> _INFORMATION PROVIDED_
--- --- ---

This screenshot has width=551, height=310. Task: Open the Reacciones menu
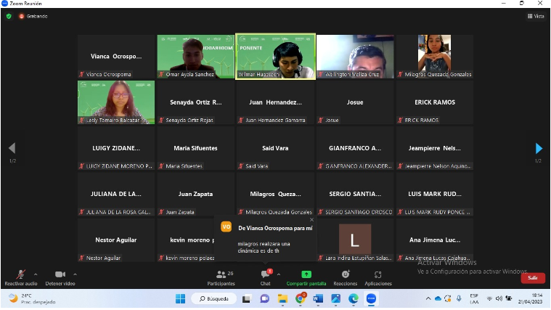point(345,274)
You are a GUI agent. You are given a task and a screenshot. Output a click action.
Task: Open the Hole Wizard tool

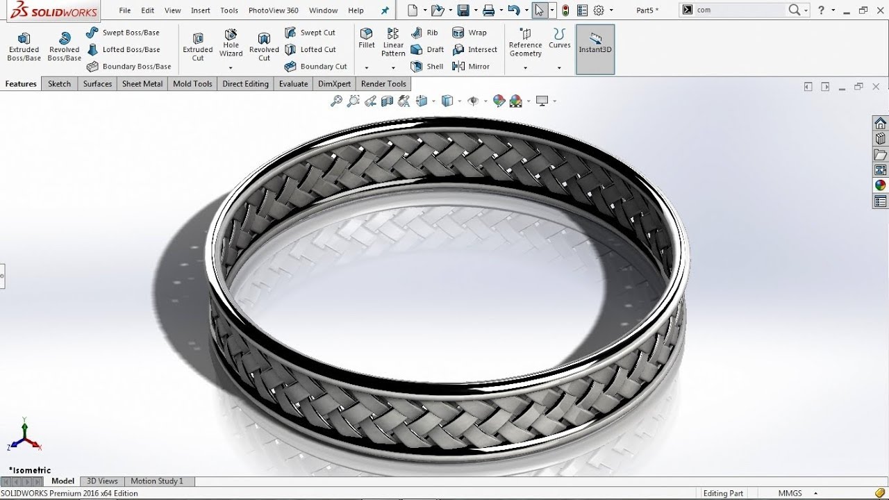pos(231,44)
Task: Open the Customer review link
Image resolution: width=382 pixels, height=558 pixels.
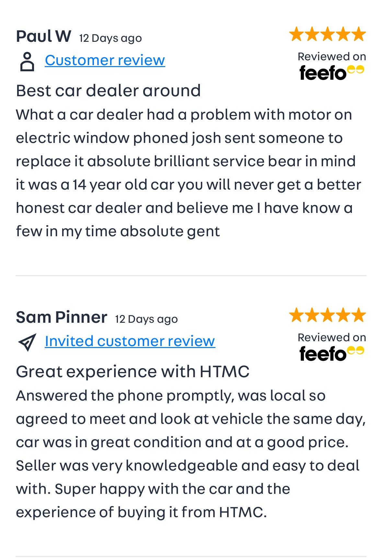Action: [x=105, y=60]
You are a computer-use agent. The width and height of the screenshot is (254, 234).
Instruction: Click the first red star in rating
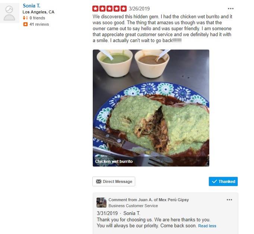[x=95, y=9]

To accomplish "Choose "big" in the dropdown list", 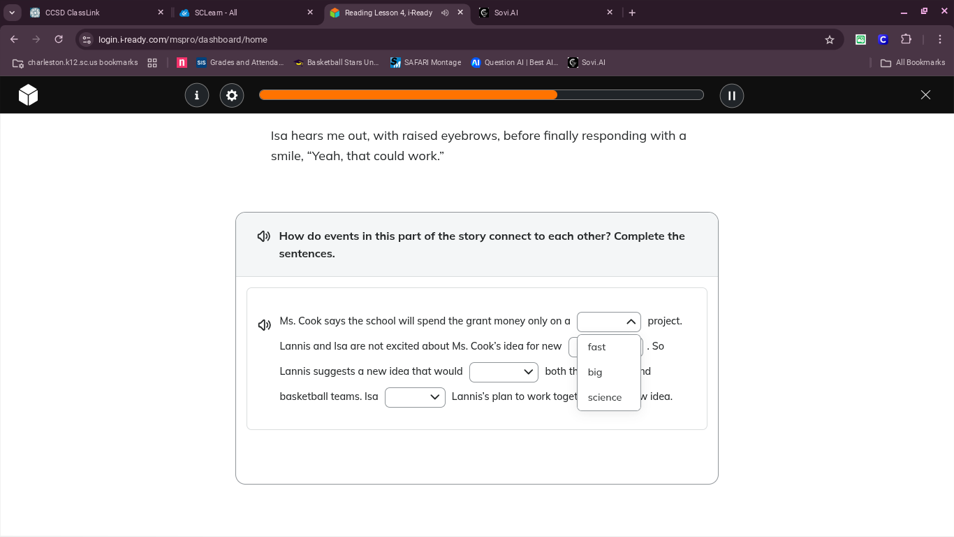I will (x=595, y=372).
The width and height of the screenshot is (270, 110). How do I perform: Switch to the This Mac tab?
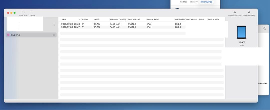click(x=183, y=2)
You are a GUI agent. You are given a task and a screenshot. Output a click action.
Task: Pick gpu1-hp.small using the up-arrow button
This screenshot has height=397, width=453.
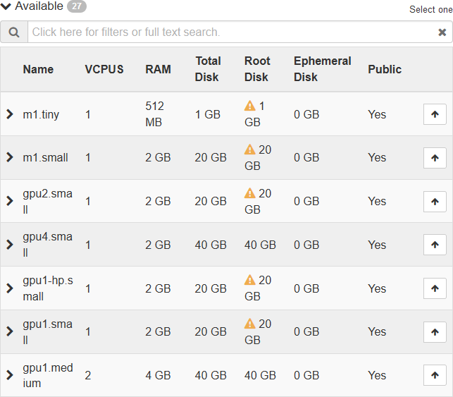click(x=435, y=288)
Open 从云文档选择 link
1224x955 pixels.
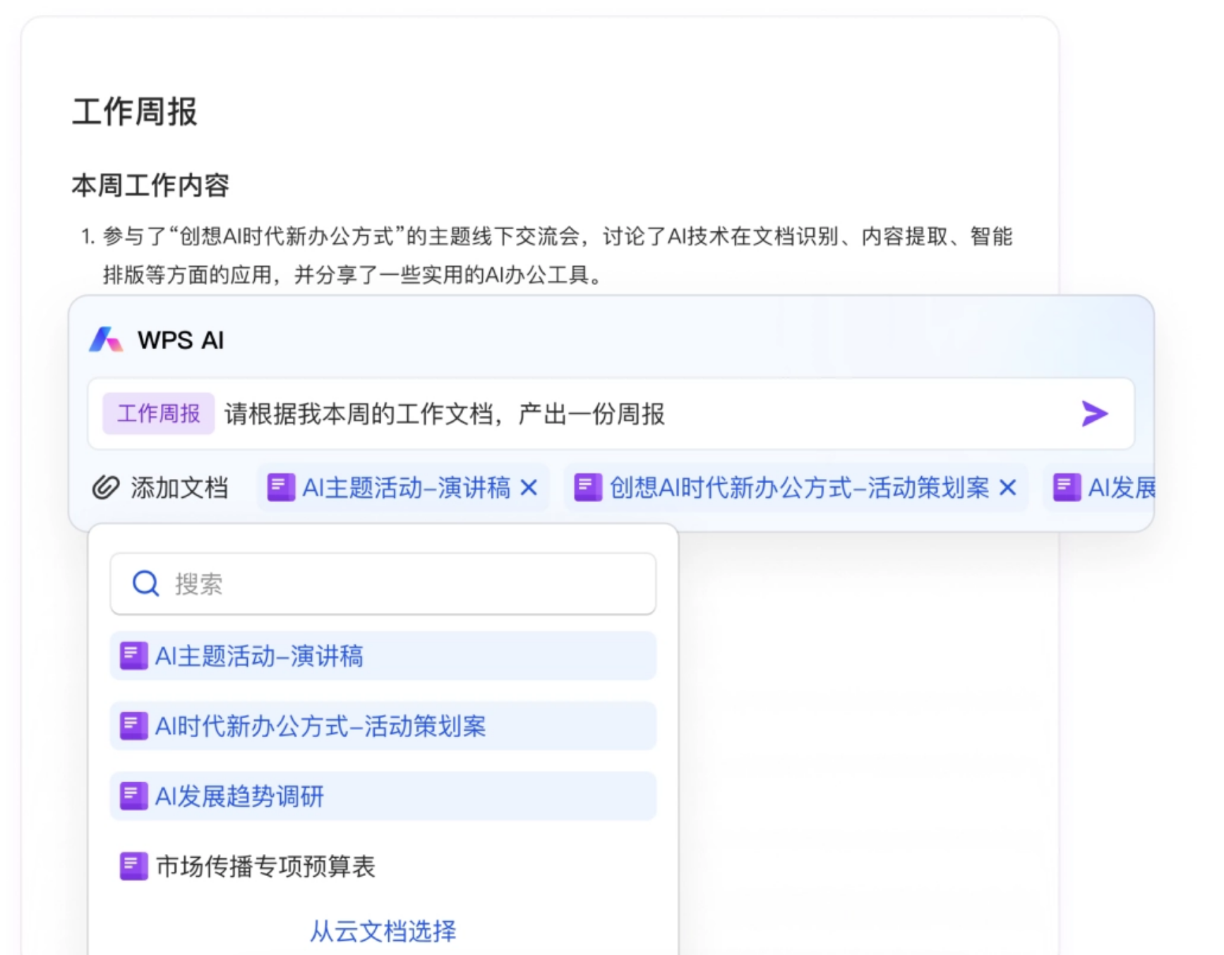click(383, 931)
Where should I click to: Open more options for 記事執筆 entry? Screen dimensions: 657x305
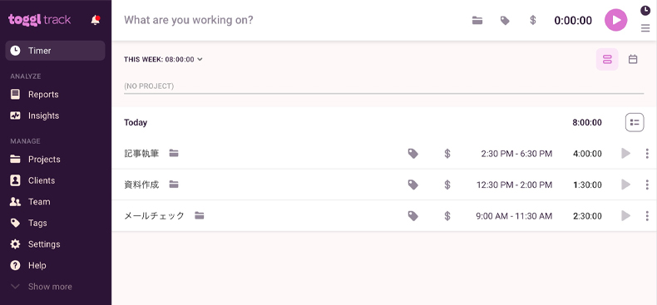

--- --- ---

> _PROBLEM TO SOLVE_
From the line containing "Task: Pick gpu1-hp.small" to the last line of the entries, output every line exactly as written, but leave out the pictures.

> _SOLUTION TO THIS PROBLEM_
Task: Pick gpu1-hp.small using the up-arrow button
This screenshot has height=397, width=453.
click(x=435, y=288)
Open 从云文档选择 link
1224x955 pixels.
click(383, 931)
Where should I click to: Open more options for 記事執筆 entry? Screen dimensions: 657x305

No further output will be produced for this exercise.